Valuing the Dollar; Devaluing Our Future

In a thoughtful op-ed piece in the weekend Wall Street Journal, Bob McTeer, former president of the Federal Reserve Bank of Dallas, echoed St. Augustine in wishing for a strong dollar – but not just yet. See Valuing the Dollar.

McTeer makes a strong case that a weaker dollar is part of a solution for the unbalanced US and global economies: “My preference,” he stated, “would be for dollar depreciation to reduce the [U.S.] current account deficit and slow the accumulation of dollar assets abroad. That process has already begun.” He concludes by warning: “A premature strengthening of the dollar would slow needed foreign trade adjustment and neutralize foreign trade as a source of domestic demand as we try to avoid a severe recession.”

This argument is a useful antidote to some of the confused economic logic that often beclouds the vision of Washington decision-makers. Experts are quick to bemoan “unsustainable” imbalances in the world economy, the low US savings rate, and our 35-year propensity to consume more than we produce. Their solution seems to be – get this! – coaxing the American consumer to spend more!

McTeer’s argument is a reminder that the default setting for a market economy such as ours is that persistent imbalances will be corrected through market forces. That’s what the depreciating dollar is doing. It will bring with it higher interest rates, higher exports and – contrary to what McTeer hints at – lower, not higher consumption. McTeer also glosses over the negative consequences of a dollar depreciation for those fools – overwhelmingly American citizens – who continue to hold American assets.

Cheapening the dollar may lead to a fire sale of American assets as foreign holders of dollars cash them in for something of real value at historically low process.

So, if the dollar depreciation runs its course without a major shift in American macroeconomic policy, America’s younger generations can inherit a reduced debt burden – hooray! – accompanied by a lower standard of living, reduced purchasing power, and increased foreign ownership of America’s most valuable assets.

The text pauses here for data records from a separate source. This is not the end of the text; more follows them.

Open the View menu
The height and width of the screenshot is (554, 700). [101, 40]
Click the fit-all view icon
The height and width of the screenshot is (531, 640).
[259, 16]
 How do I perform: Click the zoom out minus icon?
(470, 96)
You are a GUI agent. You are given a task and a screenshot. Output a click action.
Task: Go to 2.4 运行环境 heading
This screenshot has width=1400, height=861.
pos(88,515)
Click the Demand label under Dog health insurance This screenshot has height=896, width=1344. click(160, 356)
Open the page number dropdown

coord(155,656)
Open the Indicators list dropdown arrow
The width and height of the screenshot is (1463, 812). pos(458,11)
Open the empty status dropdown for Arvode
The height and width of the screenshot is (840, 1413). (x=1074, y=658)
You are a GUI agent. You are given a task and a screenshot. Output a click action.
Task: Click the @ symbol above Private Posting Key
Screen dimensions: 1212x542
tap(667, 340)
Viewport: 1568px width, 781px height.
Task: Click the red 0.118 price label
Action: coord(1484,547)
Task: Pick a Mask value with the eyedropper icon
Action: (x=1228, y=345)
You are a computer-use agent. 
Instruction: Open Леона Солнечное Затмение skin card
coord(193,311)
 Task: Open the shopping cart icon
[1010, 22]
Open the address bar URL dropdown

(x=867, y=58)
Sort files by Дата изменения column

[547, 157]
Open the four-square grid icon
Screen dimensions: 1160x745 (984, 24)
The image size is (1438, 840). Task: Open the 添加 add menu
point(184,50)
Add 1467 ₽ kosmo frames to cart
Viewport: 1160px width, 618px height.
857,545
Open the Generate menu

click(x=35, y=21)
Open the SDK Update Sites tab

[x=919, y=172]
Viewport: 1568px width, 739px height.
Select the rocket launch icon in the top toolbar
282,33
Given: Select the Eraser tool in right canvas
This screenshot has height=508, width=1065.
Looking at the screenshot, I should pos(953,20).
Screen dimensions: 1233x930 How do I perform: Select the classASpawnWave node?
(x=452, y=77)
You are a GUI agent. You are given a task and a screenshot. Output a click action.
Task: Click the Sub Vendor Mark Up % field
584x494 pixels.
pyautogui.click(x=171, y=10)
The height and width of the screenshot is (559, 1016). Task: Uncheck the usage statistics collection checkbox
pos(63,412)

That’s a high price to pay just because America’s political leadership does not take seriously the structural problems of the American economy. For starters, let’s adopt a consumption tax at a rate comparable to those in the rest of the world (say, an 18 percent value added tax). Use the proceeds principally to finance a fundamental restructuring of the rest of the tax system – much lower taxes on corporations and individuals and the elimination of a dozen or more nuisance taxes. Crucial to this is to expense – immediately write off – investments in production capacity.

Unless we change the structure of the American economy so that we can produce more than we consume, the market will achieve that end, however brutal and unfair the process might be. Our longstanding structural problems cry out for effective leadership. If the best that the presidential candidates can do is to argue whether the Bush tax cuts should be made “permanent,” our structural problems just might go on forever and along with it a succession of dollar crises.